> _Exercise_: Express the material as a Markdown table with the columns Number and Record line, one row per line, starting at the line containing "Given: Click 'Company" and ending at the line containing "Screen dimensions: 579x434", with blank lines omitted.

> _Input_:
..............................

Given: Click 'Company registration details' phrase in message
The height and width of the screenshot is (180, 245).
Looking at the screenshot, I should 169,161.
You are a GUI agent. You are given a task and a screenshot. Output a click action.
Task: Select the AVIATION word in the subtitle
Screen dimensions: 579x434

..............................

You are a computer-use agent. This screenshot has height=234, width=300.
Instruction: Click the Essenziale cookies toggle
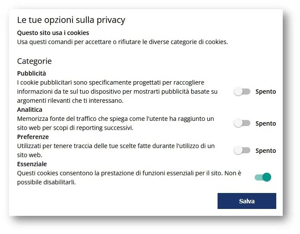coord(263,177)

..............................

> _Result of the exercise_:
| Number | Record line |
|---|---|
| 1 | Given: Click 'Company registration details' phrase in message |
| 2 | The height and width of the screenshot is (180, 245). |
| 3 | Looking at the screenshot, I should 169,161. |
| 4 | You are a GUI agent. You are given a task and a screenshot. Output a click action. |
| 5 | Task: Select the AVIATION word in the subtitle |
| 6 | Screen dimensions: 579x434 |